As the output, give exactly the lines that run from the one with "Viewport: 800px width, 597px height." through the end of the records below, and omit pictures.
━━ Supplied records
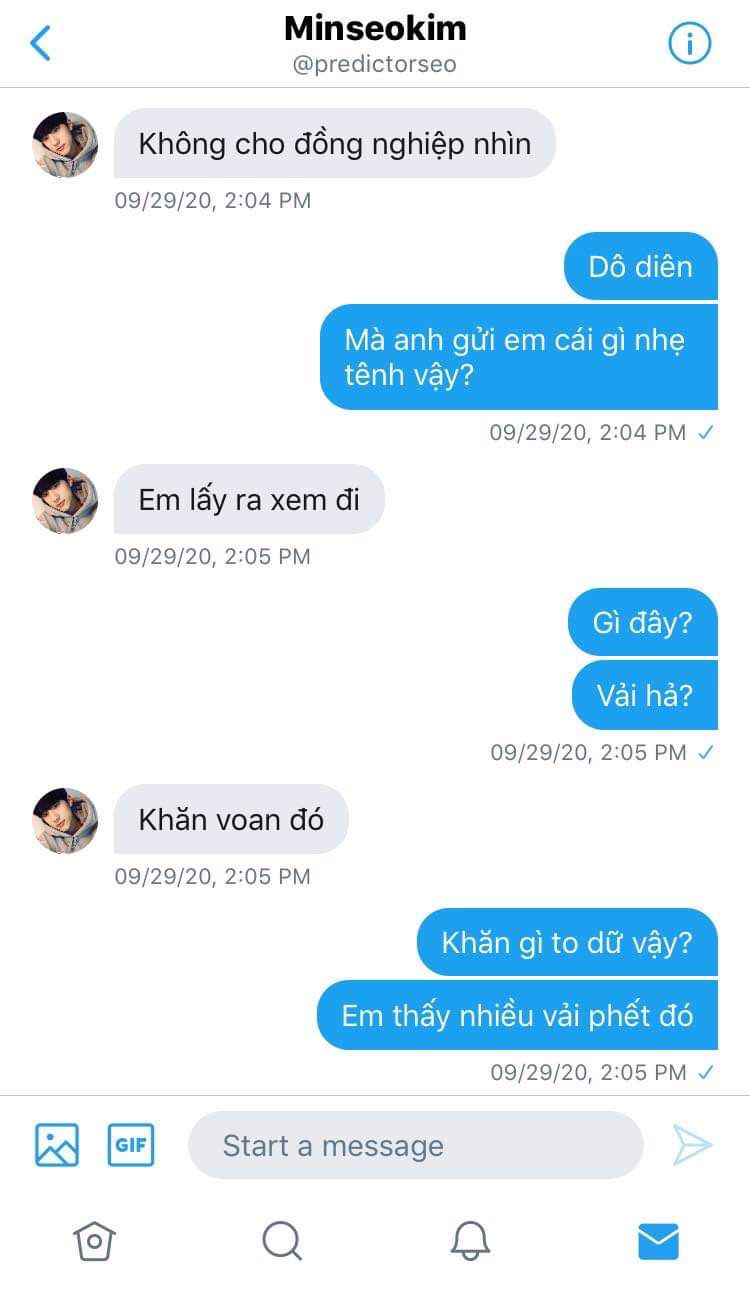Open the Search tab
This screenshot has height=1293, width=750.
(282, 1241)
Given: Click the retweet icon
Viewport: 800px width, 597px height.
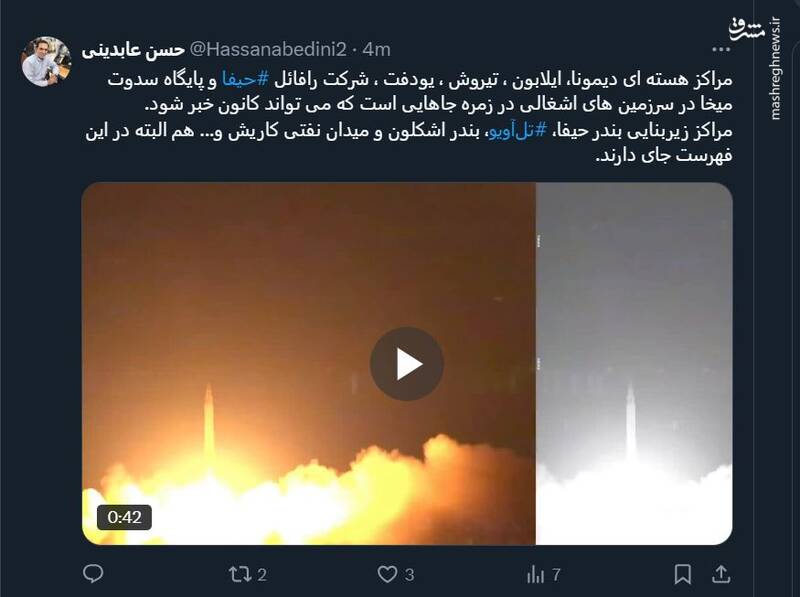Looking at the screenshot, I should pyautogui.click(x=240, y=575).
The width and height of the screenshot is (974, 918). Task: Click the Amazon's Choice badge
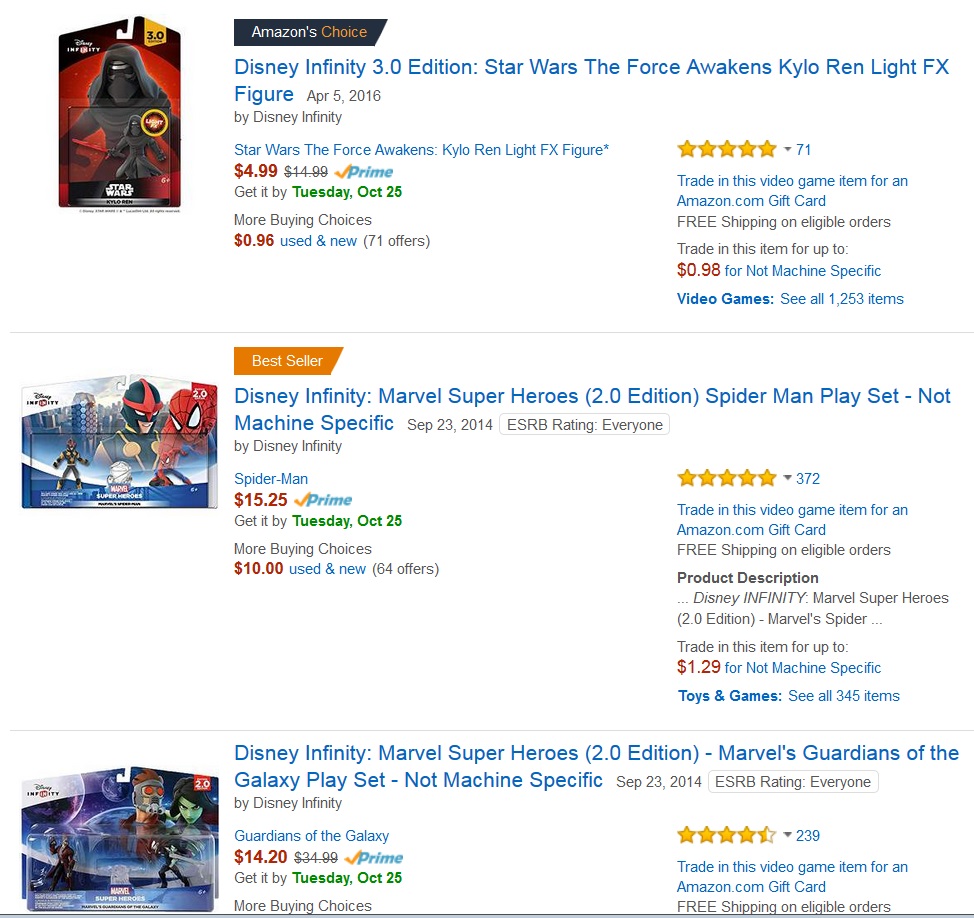[309, 32]
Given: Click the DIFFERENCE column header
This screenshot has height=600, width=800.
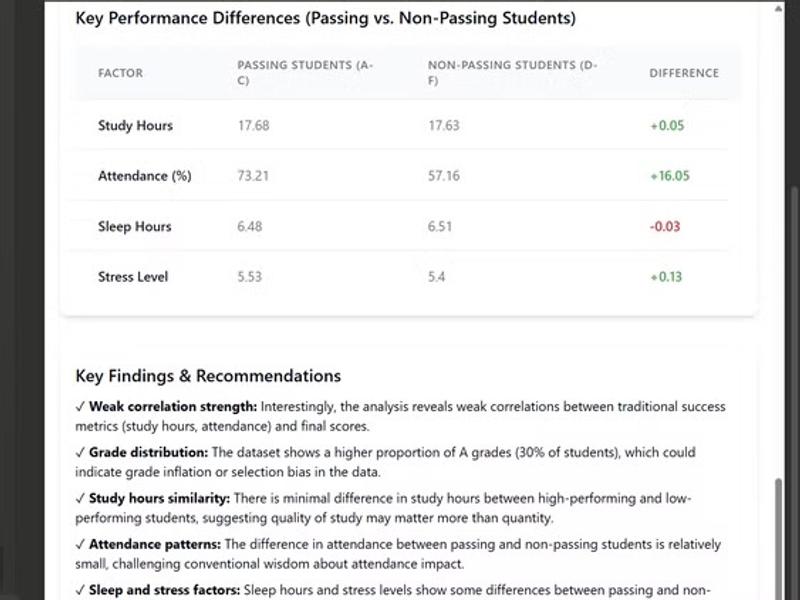Looking at the screenshot, I should coord(684,73).
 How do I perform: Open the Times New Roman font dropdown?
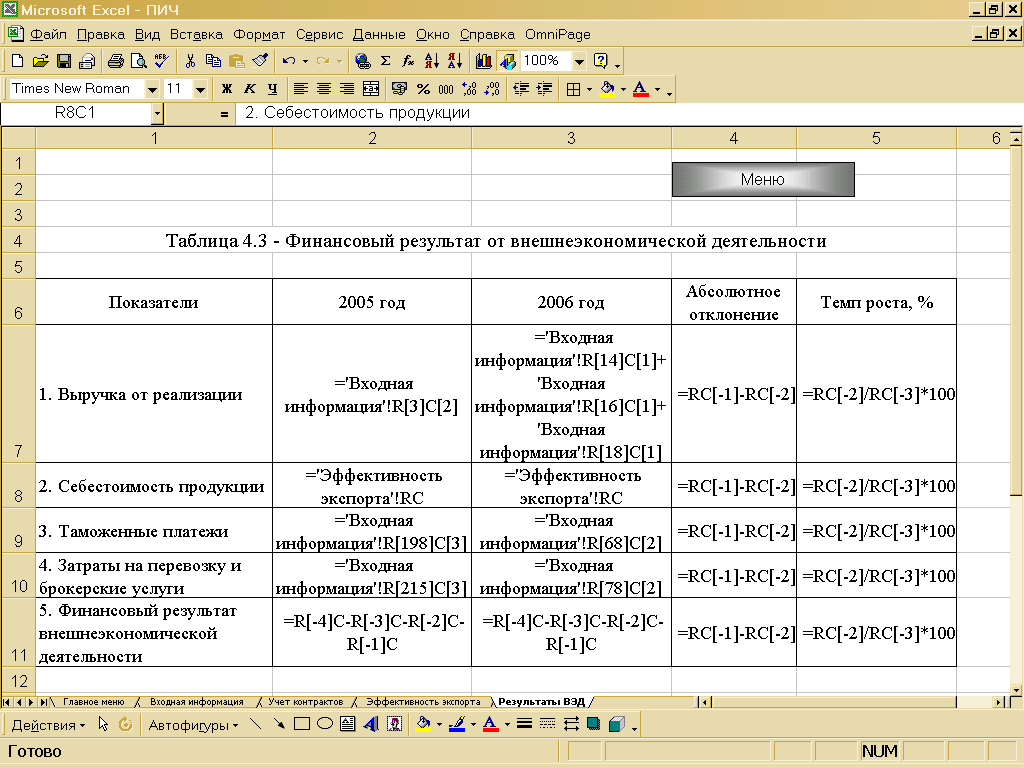(x=152, y=89)
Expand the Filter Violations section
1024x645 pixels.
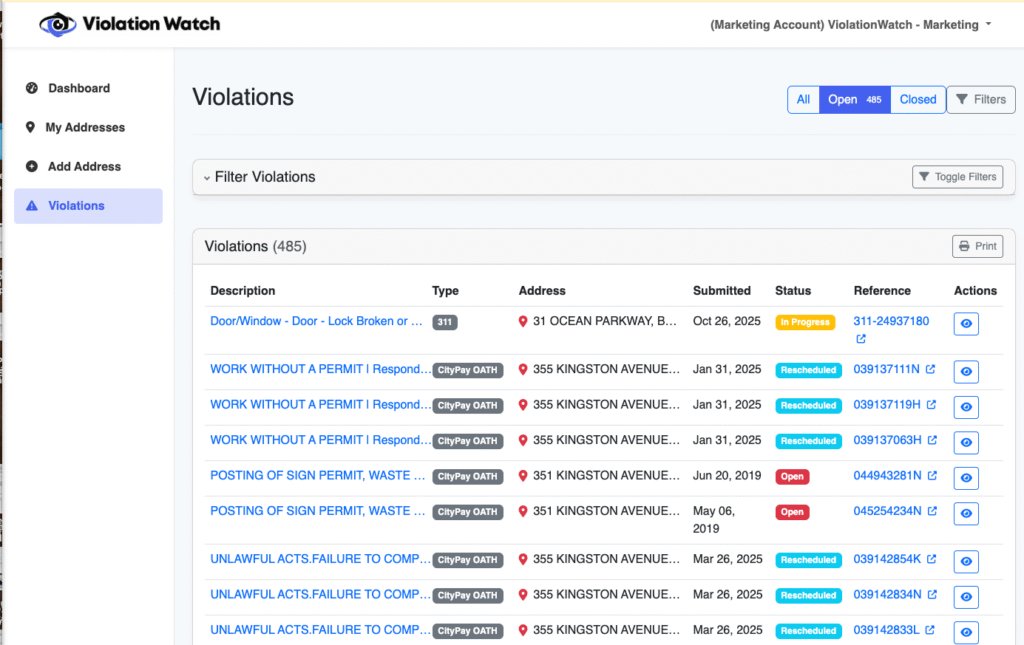point(260,177)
━━━━
## Exercise response
Viewport: 800px width, 597px height.
Looking at the screenshot, I should pyautogui.click(x=240, y=575).
The width and height of the screenshot is (974, 918). Task: Click the Amazon's Choice badge
[309, 32]
Given: Click the DIFFERENCE column header
This screenshot has height=600, width=800.
Looking at the screenshot, I should coord(684,73).
 How do I perform: Open the Times New Roman font dropdown?
(x=152, y=89)
Expand the Filter Violations section
1024x645 pixels.
point(260,177)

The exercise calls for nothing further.